## PROBLEM TO SOLVE
All records below should be repeated exactly, with the pictures left out.

## TASK INPUT

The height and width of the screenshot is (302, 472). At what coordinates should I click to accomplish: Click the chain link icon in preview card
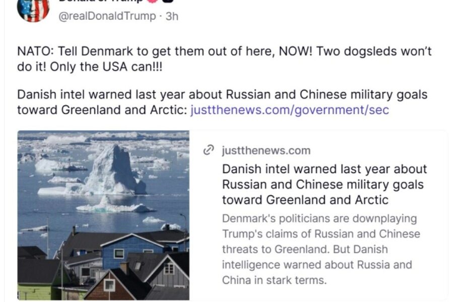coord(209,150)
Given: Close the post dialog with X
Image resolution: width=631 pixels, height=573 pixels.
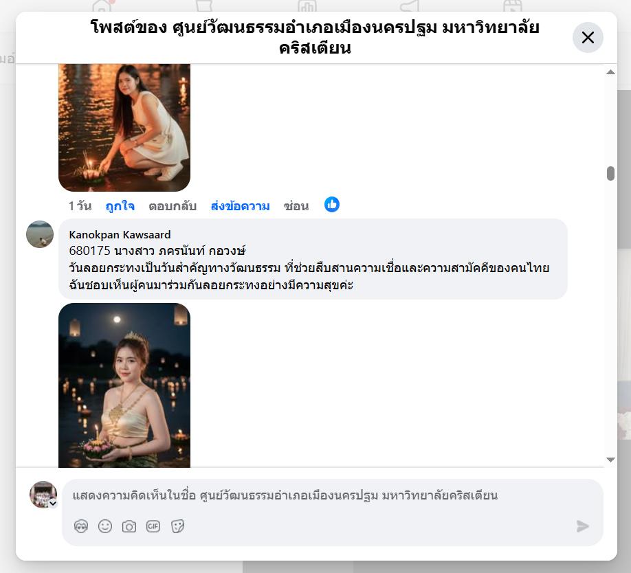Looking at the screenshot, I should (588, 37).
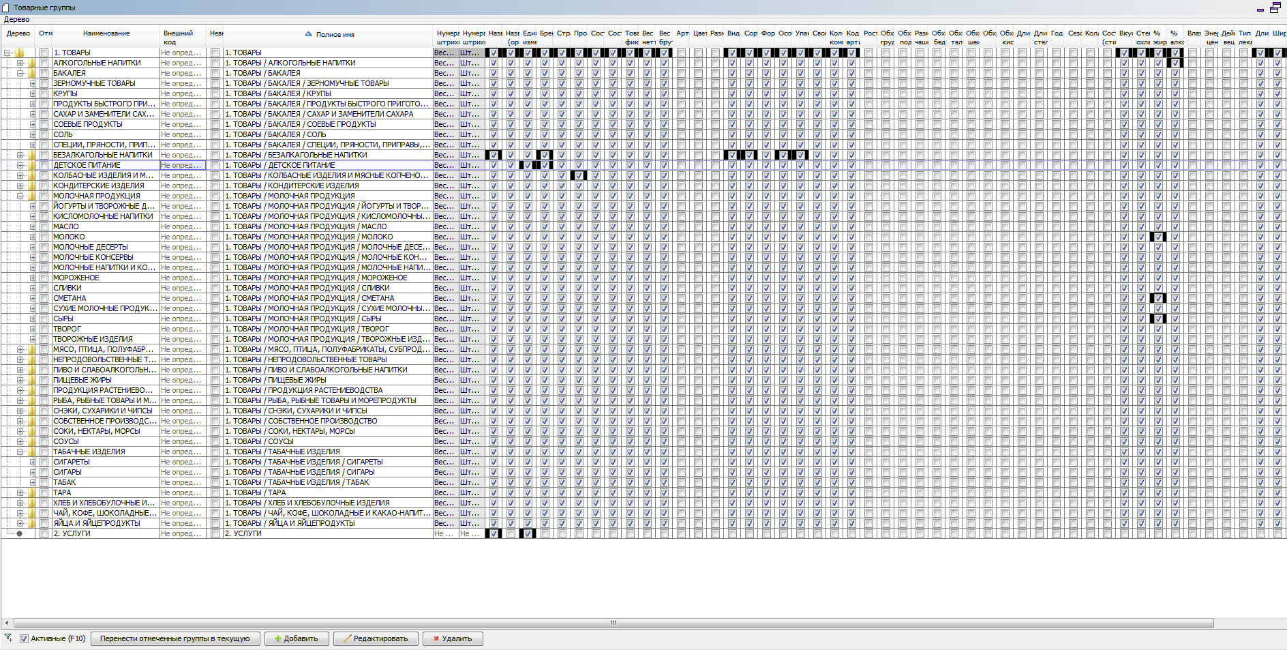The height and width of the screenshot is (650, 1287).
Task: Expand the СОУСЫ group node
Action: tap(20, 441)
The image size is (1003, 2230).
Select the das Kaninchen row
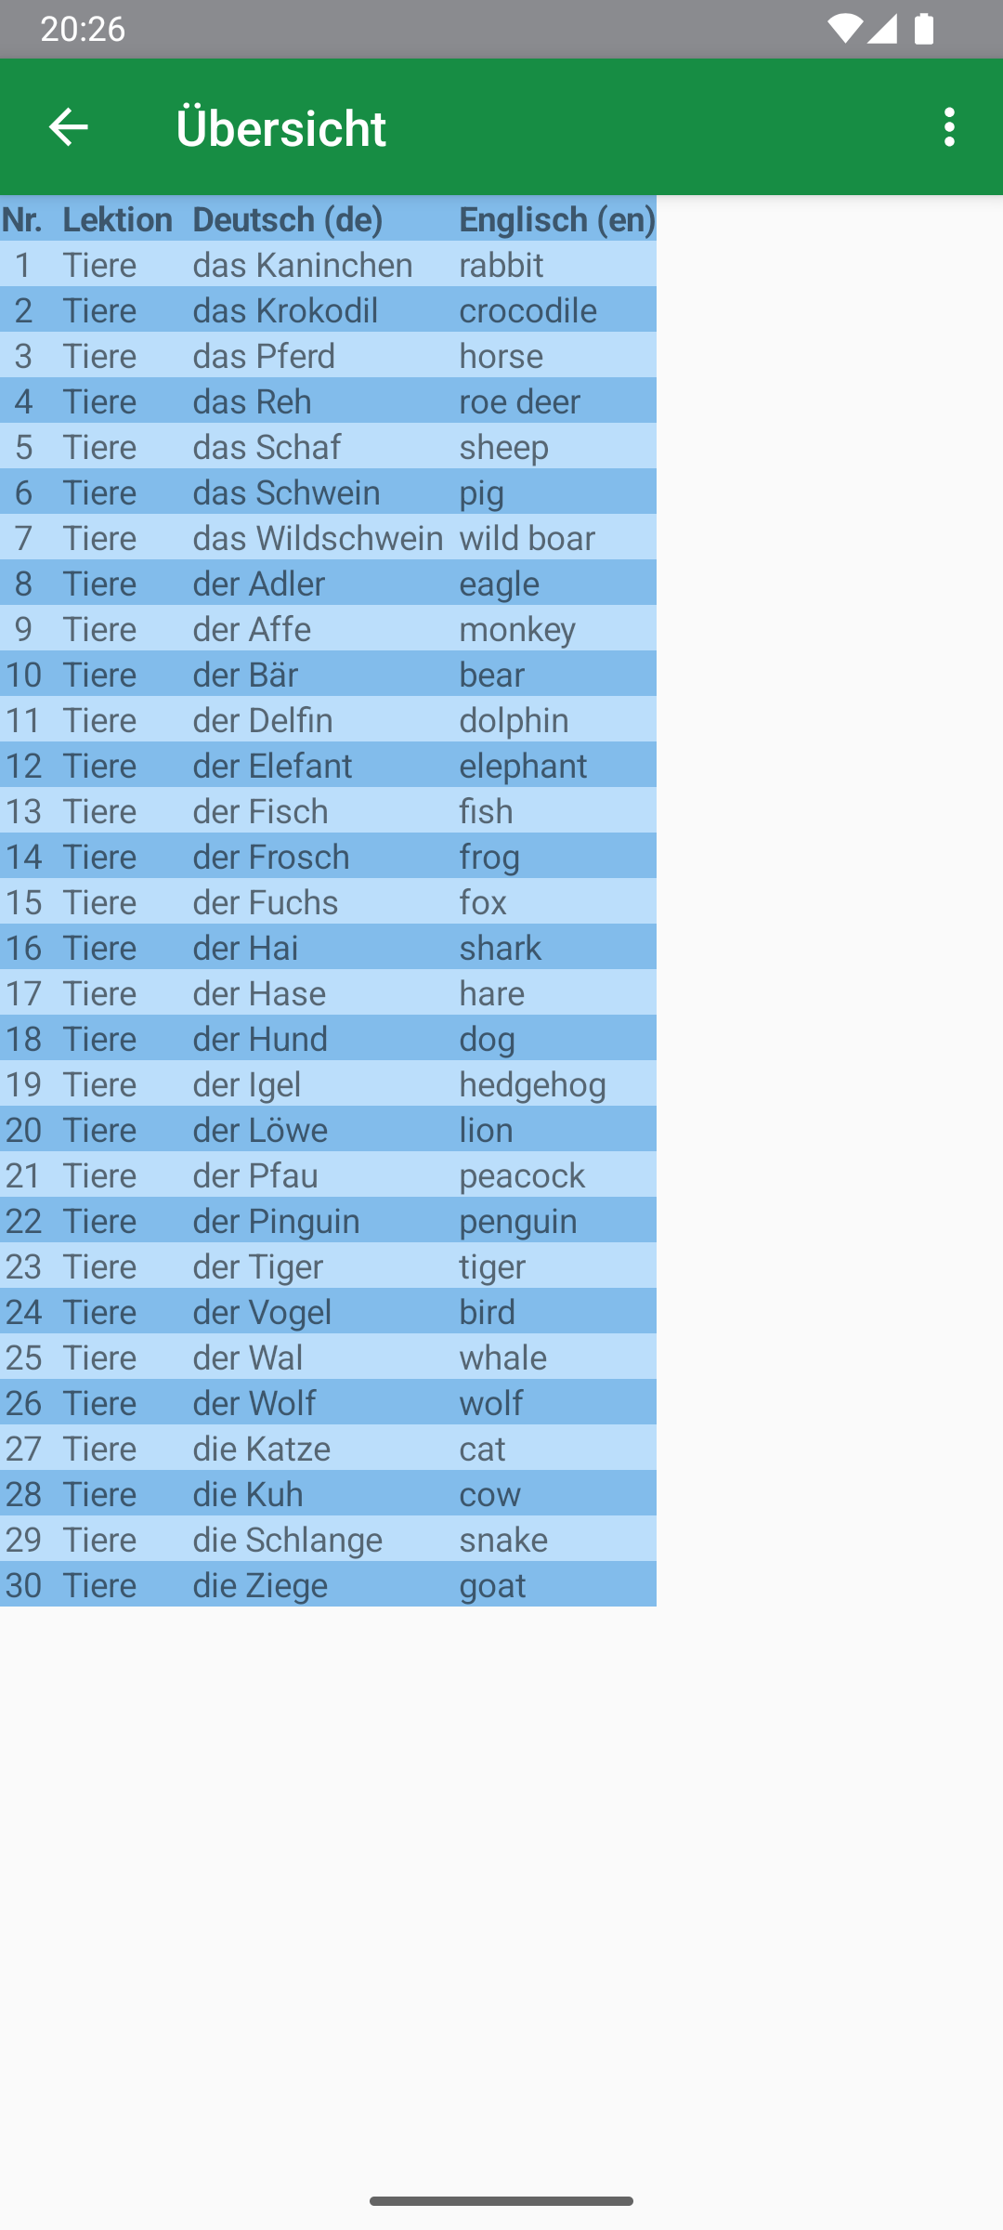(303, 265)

## SOLUTION TO THE PROBLEM
The height and width of the screenshot is (302, 472). At what coordinates should I click to accomplish: Click the chain link icon in preview card
coord(209,150)
Given: Close the post dialog with X
Image resolution: width=631 pixels, height=573 pixels.
Looking at the screenshot, I should (588, 37).
The height and width of the screenshot is (650, 1287).
Task: Expand the СОУСЫ group node
Action: tap(20, 441)
The image size is (1003, 2230).
Select the das Kaninchen row
(303, 265)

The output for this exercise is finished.